- **EXERCISE GOAL**
Would you print the lines below exactly, beginning at the line that has "Task: Click the Navigate Backward arrow icon" and stopping after the line that has "The height and width of the screenshot is (240, 730)."? Only those lines, and no pictures.

- **SOURCE INFORMATION**
━━━━━━━━━━━━━━━━━━━━

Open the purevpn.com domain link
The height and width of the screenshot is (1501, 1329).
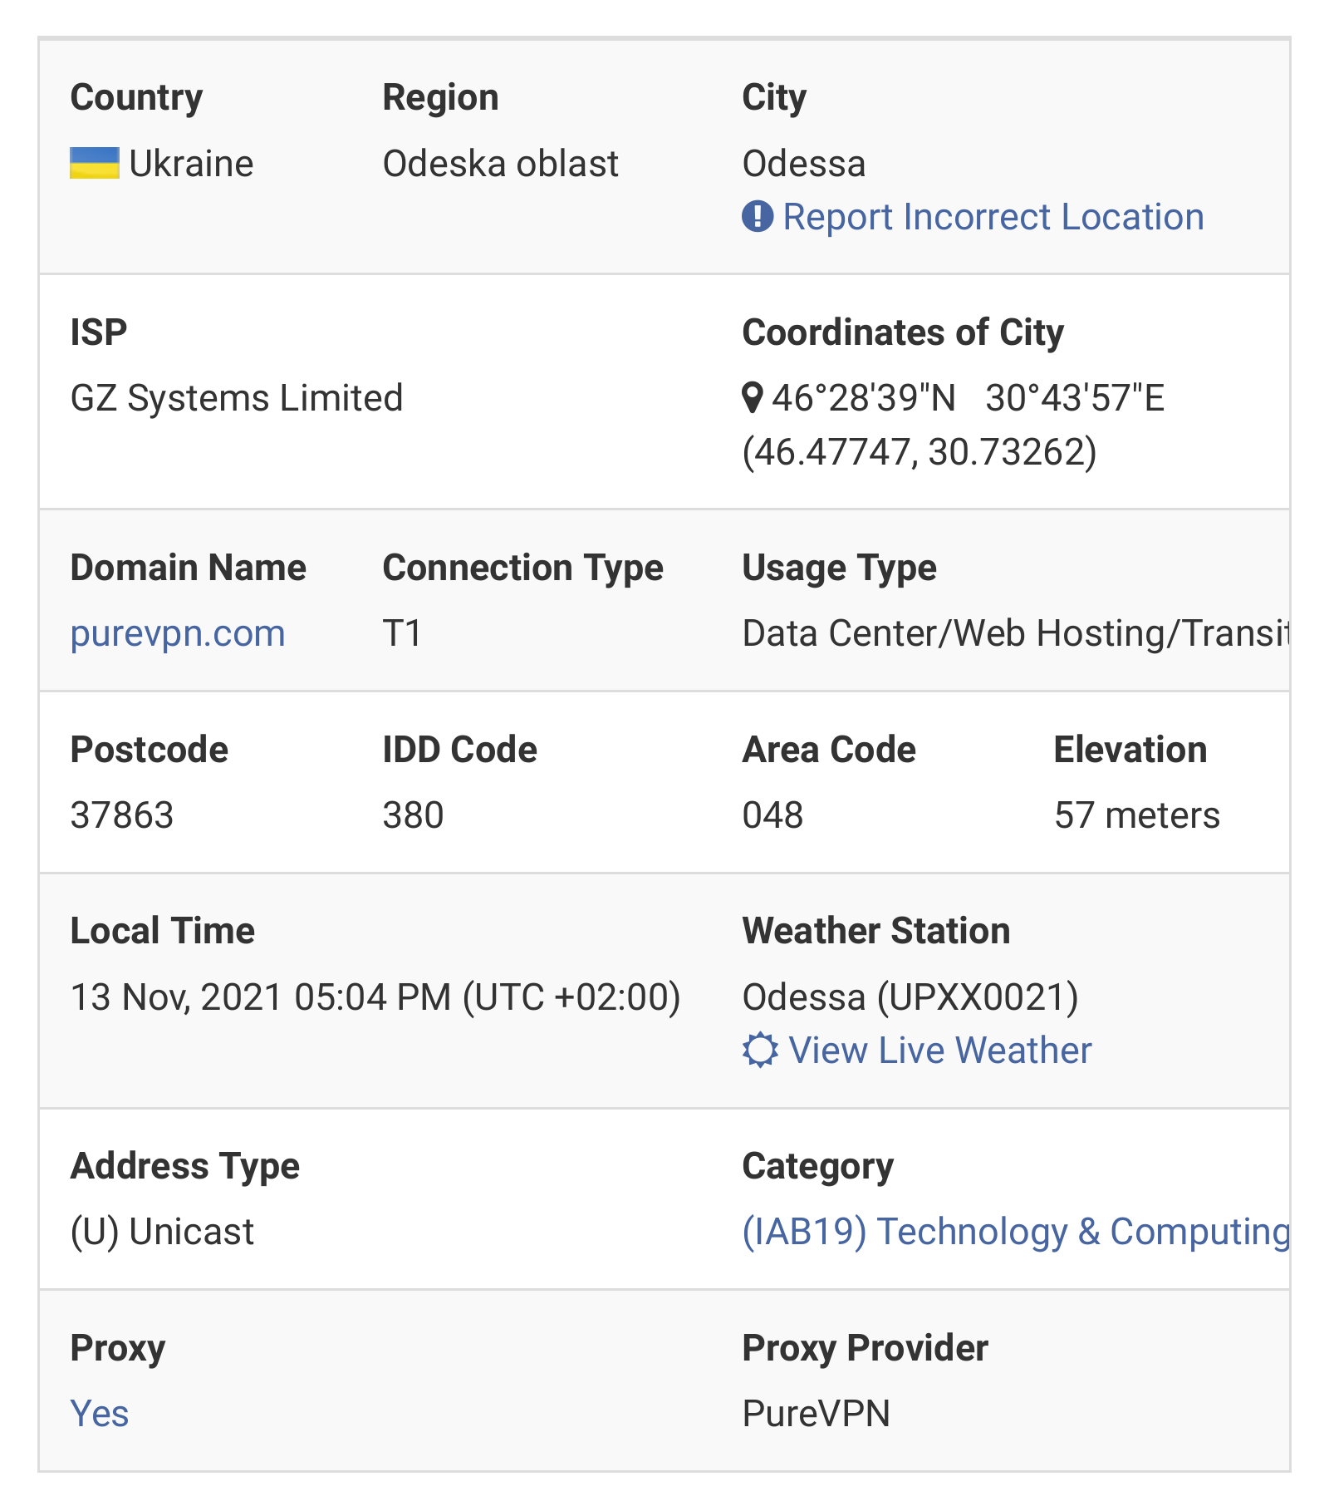point(178,634)
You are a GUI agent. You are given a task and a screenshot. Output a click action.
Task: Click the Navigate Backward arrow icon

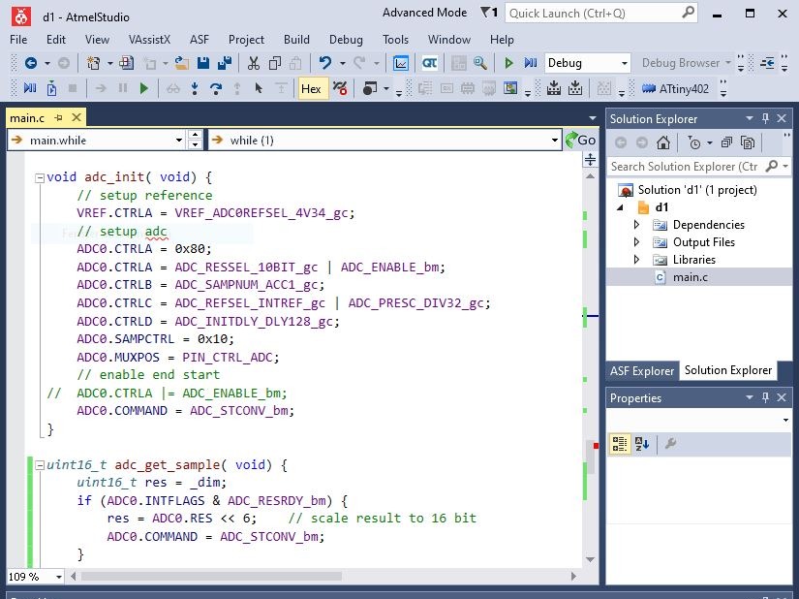[31, 63]
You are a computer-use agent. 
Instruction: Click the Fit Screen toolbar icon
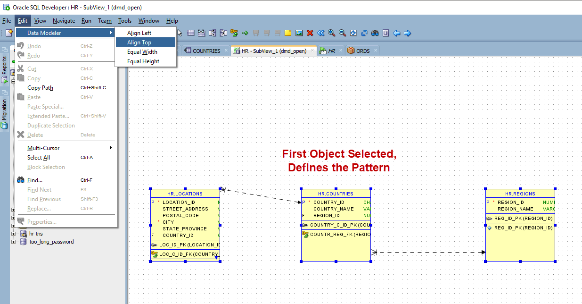point(353,33)
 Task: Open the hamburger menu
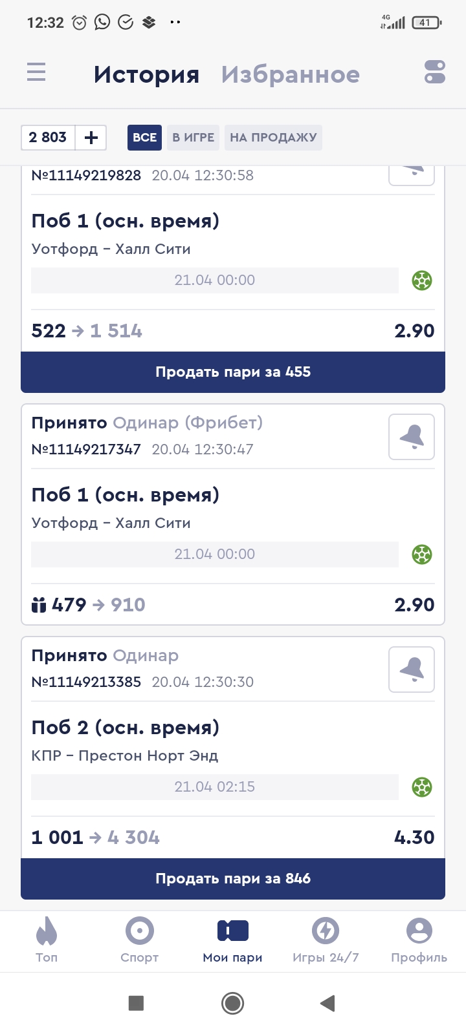36,72
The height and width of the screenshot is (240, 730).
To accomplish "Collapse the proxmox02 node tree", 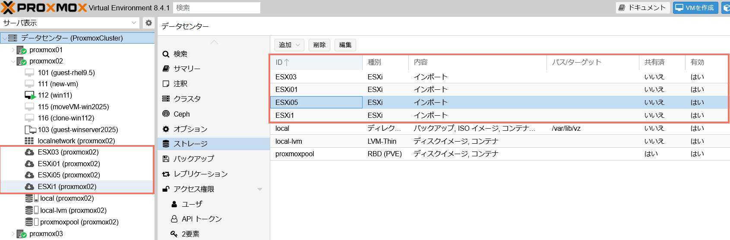I will tap(13, 61).
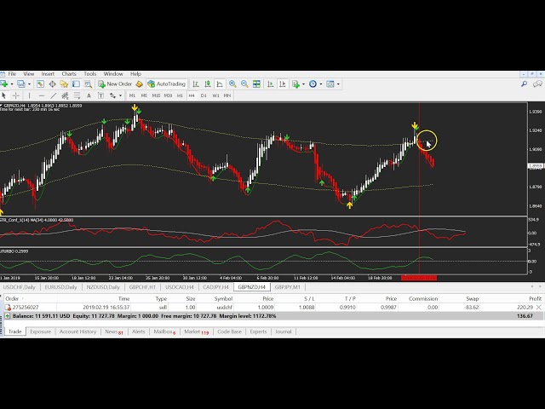This screenshot has height=409, width=545.
Task: Select the text label tool
Action: (91, 95)
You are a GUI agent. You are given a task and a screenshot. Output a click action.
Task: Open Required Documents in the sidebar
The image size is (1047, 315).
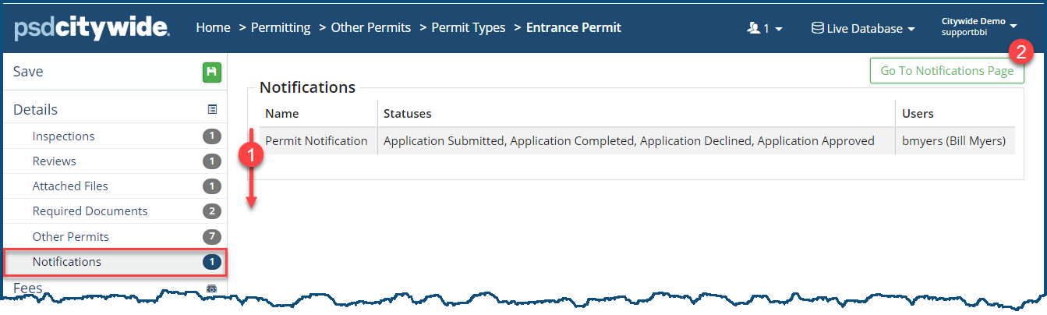[90, 211]
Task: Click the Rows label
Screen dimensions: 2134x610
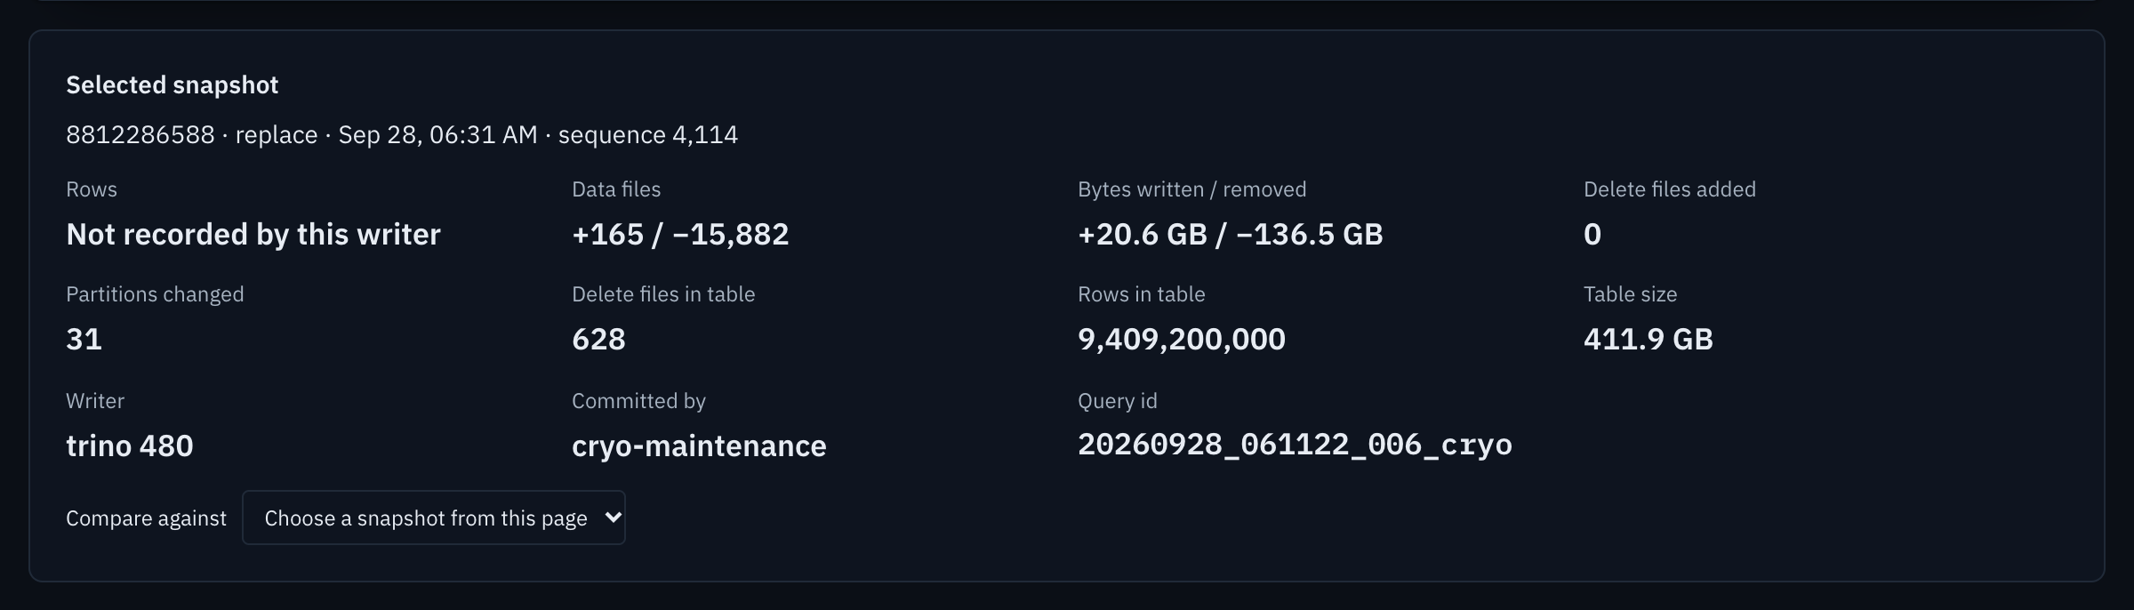Action: 92,189
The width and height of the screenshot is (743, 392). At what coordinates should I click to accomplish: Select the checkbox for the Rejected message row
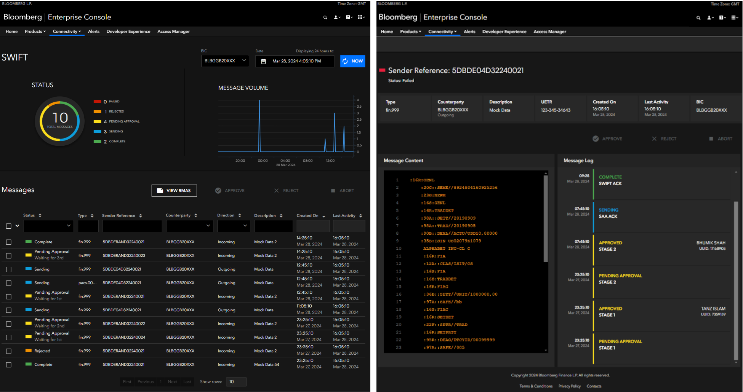(x=9, y=351)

━━━━━━━━━━━━━━━━━━━━

- **WRITTEN SOLUTION**
Task: Click the Navigate Backward arrow icon

[31, 63]
You are a computer-use agent. 
Instruction: Click the Fit Screen toolbar icon
point(353,33)
 Task: Open the hamburger menu
36,72
The height and width of the screenshot is (240, 730).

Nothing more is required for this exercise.